Target position records
■ ■ ■

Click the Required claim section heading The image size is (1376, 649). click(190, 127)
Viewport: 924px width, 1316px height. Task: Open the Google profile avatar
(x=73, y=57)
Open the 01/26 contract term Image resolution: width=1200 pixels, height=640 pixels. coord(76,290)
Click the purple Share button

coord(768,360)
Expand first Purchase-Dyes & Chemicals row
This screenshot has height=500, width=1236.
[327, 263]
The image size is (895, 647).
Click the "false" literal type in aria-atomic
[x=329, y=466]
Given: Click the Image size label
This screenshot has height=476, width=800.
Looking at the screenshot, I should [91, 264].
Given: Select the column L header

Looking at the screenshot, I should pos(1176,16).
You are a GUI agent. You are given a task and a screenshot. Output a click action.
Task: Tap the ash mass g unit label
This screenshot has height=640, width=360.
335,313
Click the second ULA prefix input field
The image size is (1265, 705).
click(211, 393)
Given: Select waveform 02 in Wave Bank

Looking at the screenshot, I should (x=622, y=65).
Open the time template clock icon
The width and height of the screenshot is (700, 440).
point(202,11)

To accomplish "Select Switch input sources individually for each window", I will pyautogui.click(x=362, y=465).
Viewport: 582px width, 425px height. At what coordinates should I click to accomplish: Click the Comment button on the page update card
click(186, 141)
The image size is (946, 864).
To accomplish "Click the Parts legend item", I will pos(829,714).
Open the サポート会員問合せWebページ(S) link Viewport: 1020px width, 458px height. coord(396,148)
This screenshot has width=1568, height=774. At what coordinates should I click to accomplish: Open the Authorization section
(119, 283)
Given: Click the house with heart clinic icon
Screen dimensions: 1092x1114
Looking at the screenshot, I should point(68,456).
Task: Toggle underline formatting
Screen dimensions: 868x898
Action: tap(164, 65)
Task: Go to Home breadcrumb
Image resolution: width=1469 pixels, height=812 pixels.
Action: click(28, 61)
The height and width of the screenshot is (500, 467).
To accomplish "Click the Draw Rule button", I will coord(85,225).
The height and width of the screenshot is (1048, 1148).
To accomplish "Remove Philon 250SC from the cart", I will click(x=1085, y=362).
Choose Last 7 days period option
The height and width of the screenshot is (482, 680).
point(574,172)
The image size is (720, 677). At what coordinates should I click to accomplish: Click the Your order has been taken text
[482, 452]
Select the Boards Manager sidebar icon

■ ■ ■

§ Goal
Retype the lines above word for word, from the first line to the last.

§ Response
Click the Required claim section heading The image size is (1376, 649). click(190, 127)
Viewport: 924px width, 1316px height. Task: Open the Google profile avatar
(x=73, y=57)
Open the 01/26 contract term Image resolution: width=1200 pixels, height=640 pixels. coord(76,290)
Click the purple Share button

coord(768,360)
Expand first Purchase-Dyes & Chemicals row
This screenshot has height=500, width=1236.
[327, 263]
The image size is (895, 647).
Click the "false" literal type in aria-atomic
[x=329, y=466]
Given: Click the Image size label
This screenshot has height=476, width=800.
Looking at the screenshot, I should [91, 264].
Given: Select the column L header

Looking at the screenshot, I should pos(1176,16).
You are a GUI agent. You are given a task and a screenshot. Output a click action.
Task: Tap the ash mass g unit label
This screenshot has height=640, width=360.
335,313
Click the second ULA prefix input field
The image size is (1265, 705).
click(211, 393)
Given: Select waveform 02 in Wave Bank

Looking at the screenshot, I should (x=622, y=65).
Open the time template clock icon
The width and height of the screenshot is (700, 440).
point(202,11)

To accomplish "Select Switch input sources individually for each window", I will pyautogui.click(x=362, y=465).
Viewport: 582px width, 425px height. At what coordinates should I click to accomplish: Click the Comment button on the page update card
click(186, 141)
The image size is (946, 864).
To accomplish "Click the Parts legend item", I will pos(829,714).
Open the サポート会員問合せWebページ(S) link Viewport: 1020px width, 458px height. coord(396,148)
This screenshot has width=1568, height=774. At what coordinates should I click to accomplish: Open the Authorization section
(119, 283)
Given: Click the house with heart clinic icon
Screen dimensions: 1092x1114
Looking at the screenshot, I should point(68,456).
Task: Toggle underline formatting
Screen dimensions: 868x898
Action: tap(164, 65)
Task: Go to Home breadcrumb
Image resolution: width=1469 pixels, height=812 pixels.
Action: click(28, 61)
The height and width of the screenshot is (500, 467).
To accomplish "Click the Draw Rule button", I will coord(85,225).
The height and width of the screenshot is (1048, 1148).
To accomplish "Remove Philon 250SC from the cart", I will click(x=1085, y=362).
Choose Last 7 days period option
The height and width of the screenshot is (482, 680).
point(574,172)
The image size is (720, 677). At what coordinates should I click to accomplish: Click the Your order has been taken text
[482, 452]
Select the Boards Manager sidebar icon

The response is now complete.